Er hatte lediglich mit mässigem Erfolg Genoa (mit Valon Behrami) in der Serie C und Livorno in der Serie A trainiert. Seine Inthronisierung roch daher schlicht nach Vetternwirtschaft, schliesslich war er ein alter Kumpel von Albertini aus früheren Milan-Tagen.

Diesen Geburtsfehler trägt Donadoni seither mit sich. Sportliche Erfolge blieben zwar nicht aus, letztlich führte er Italien in einer schweren Qualifikationsgruppe auf Platz 1. Doch bei der winzigsten Schwäche der Mannschaft, bei der kleinsten Unsicherheit Donadonis waren sie sofort da, die Schatten von Lippi.

Und sobald aus einer kleinen Schwäche ein monumentaler Fehltritt wurde, griffen die Zeitungen schnell zum verbalen Zweihänder. «Gebt uns sofort Lippi zurück», titelte zum Beispiel der Turiner Tuttosport am Tag nach dem 0:3 gegen Holland.

Lippi: «Sag niemals nie!»

Im Falle eines Scheitern an der EM kommt der Weltmeister nun tatsächlich zurück. Doch schon seit Monaten hat Lippi wenig unternommen, um die kursierenden Gerüchte eines möglichen Comebacks zu stoppen. Angebote von Klubs, und waren sie noch so verlockend (Chelsea, Milan, Juventus, Real Madrid, Barcelona), hat er alle ausgeschlagen.

Irgendwann im letzten Winter liess Lippi aus seinem Refugium in Viareggio in der Toskana ausrichten, er sei überhaupt nicht mehr interessiert, ein Klubteam zu trainieren. Und die Squadra Azzurra? «Sag niemals nie!», antwortete er.

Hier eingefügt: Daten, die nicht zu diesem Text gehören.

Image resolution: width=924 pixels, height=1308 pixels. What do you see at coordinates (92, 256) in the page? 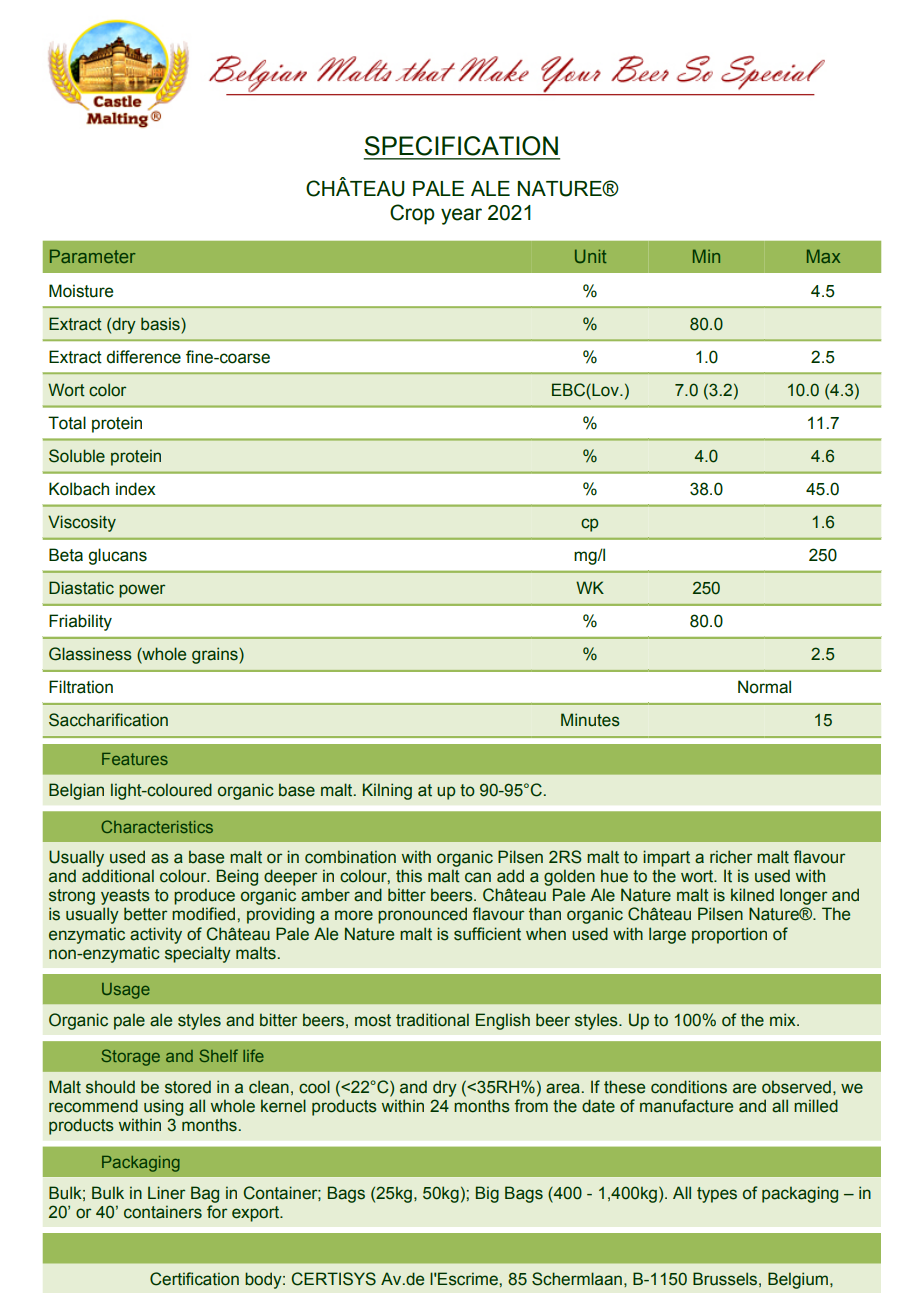
I see `Parameter` at bounding box center [92, 256].
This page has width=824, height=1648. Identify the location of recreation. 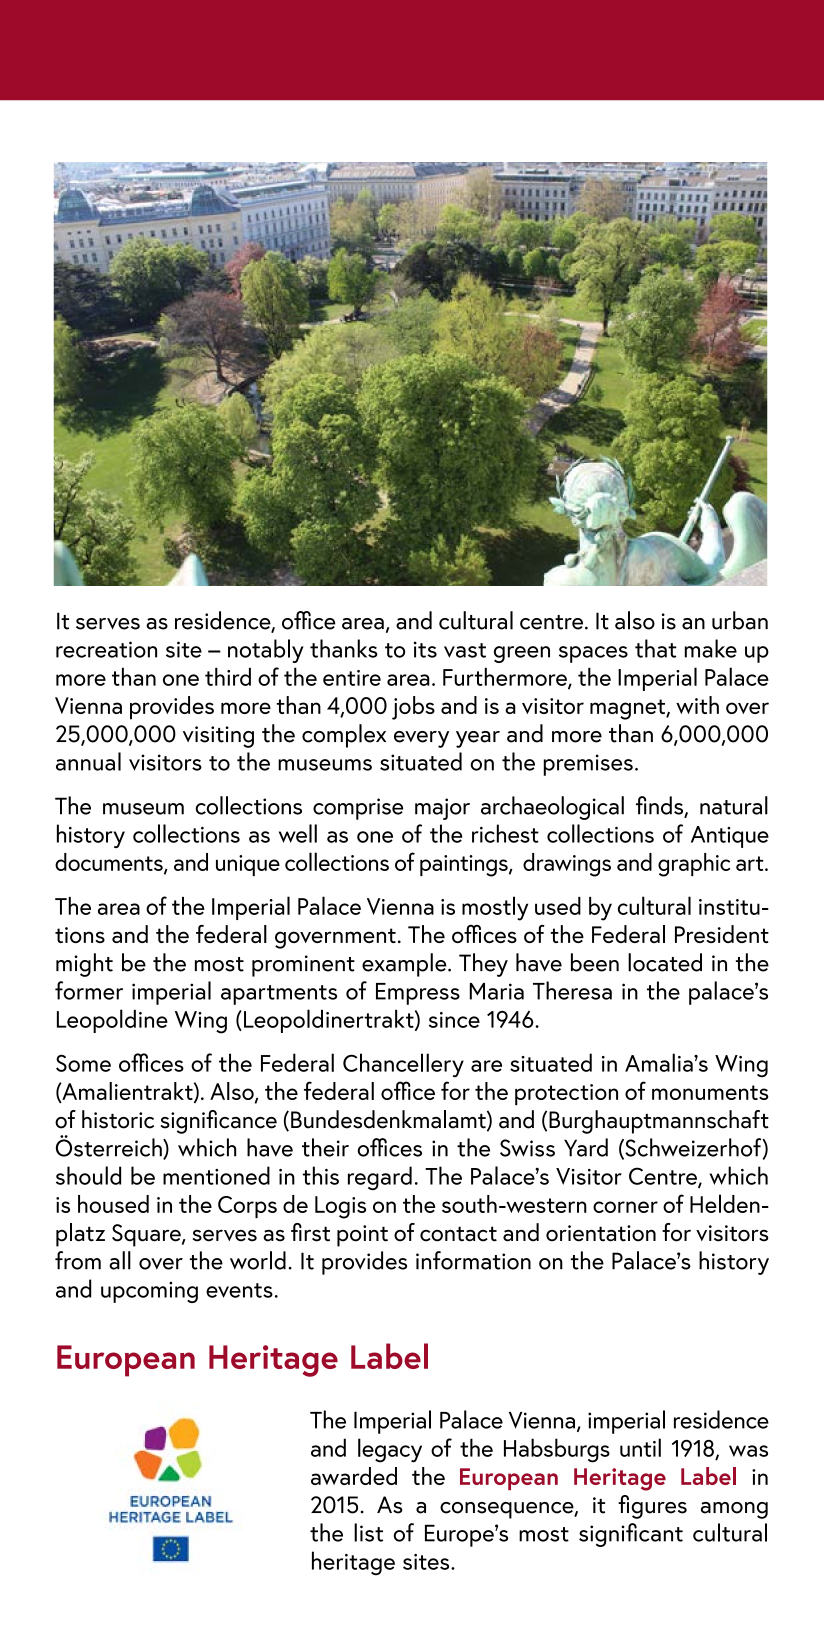
(106, 649).
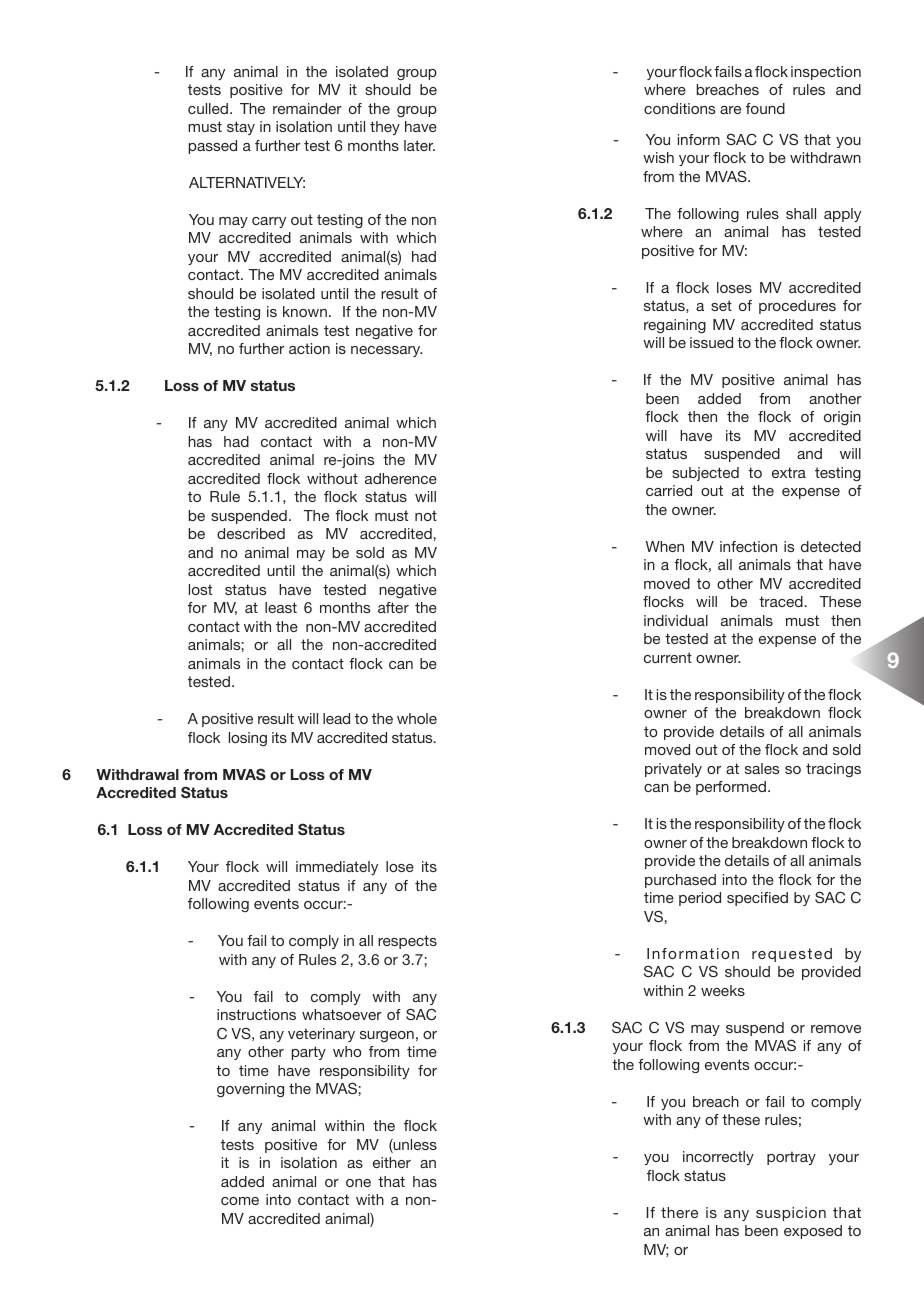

Dieses eindeutig zweideutige Angebot machte Lippi dem Verband in der Zeit, als sich die «Federcalcio» mit Donadoni in Gesprächen für eine Vertragsverlängerung befand. Der Verband zierte sich lange, Donadoni eine anständige Offerte zu unterbreiten.

Erst eine Woche vor der EM einigten sich die Parteien auf einen neuen Vertrag bis zur WM 2010. Im Falle eines Scheiterns vor den EM-Halbfinals kann der Verband den Vertrag innert zehn Tagen kündigen und müsste dann an Donadoni eine Abfindung von 550'000 Euro entrichten. Viele sagen, Abete würde diesen Betrag für seinen Freund Lippi gerne bezahlen.